Salt is used in ice-cream makers to get a lower temperature, but the salt does not remove BTUs and create the lower temperature. It lowers the freezing point of the water, and that gets the liquid temperature down to good ice-cream making levels. The liquid is essential for heat transfer from the milk solution to the ice. The colder the liquid, the quicker the ice-cream forms.
Pure water freezes at 0C, and salt water freezes at 0F, or 32 defrees F lower. Solid ice can be at any temperature below the freezing point of the particular solution. Good freezers run at -10F or below or 42 degrees below the freezing point of plain water.
AFAIK, the only effect of adding salt is to alter the freezing point. One has to add or subtract BTUs (Calories, kilocalories?) to actually alter the temperature. The ice can do that to ice cream if it is below the current melting point of the salt solution. Salting your chiller bag won't do a blessed thing, because no freezing or melting is involved.
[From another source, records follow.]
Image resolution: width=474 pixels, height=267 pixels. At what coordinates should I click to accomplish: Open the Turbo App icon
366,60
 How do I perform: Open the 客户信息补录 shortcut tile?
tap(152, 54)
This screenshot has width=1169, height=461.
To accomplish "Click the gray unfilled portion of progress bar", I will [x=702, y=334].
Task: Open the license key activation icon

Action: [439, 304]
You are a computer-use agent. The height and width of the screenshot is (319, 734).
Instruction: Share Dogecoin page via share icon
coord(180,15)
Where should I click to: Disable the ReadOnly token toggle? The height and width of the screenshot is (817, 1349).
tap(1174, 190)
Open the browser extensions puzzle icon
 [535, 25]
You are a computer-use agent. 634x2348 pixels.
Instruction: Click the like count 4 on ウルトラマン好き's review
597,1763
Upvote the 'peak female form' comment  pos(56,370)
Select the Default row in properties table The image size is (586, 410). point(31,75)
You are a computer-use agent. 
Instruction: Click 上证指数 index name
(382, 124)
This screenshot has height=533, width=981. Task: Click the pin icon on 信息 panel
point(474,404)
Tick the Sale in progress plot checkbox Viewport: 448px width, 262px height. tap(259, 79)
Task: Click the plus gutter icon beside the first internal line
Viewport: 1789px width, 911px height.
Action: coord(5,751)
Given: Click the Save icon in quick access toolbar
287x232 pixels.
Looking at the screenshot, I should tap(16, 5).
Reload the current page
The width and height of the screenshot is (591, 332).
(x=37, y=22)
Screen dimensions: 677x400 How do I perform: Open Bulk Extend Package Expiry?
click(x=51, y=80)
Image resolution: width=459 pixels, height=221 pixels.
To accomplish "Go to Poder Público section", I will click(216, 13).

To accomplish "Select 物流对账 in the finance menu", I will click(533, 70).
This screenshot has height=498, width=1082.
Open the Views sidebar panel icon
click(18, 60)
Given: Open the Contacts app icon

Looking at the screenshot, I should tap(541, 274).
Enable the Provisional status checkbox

Salt is used to de-ice roads, not because it warms the road, but because it dissolves in surface moisture and reduces the freezing/melting temperature of the ice, turning it liquid but at still the same temperature. They usually add black oiled gravel to collect some solar help, which does raise the temperature.
Wright
PS. There's no excuse for not lowering the thermostat setting to see where that takes you, KL. If the freezer is power limited and never turns off, it won't do a thing. OTOH, it might be all you need to do.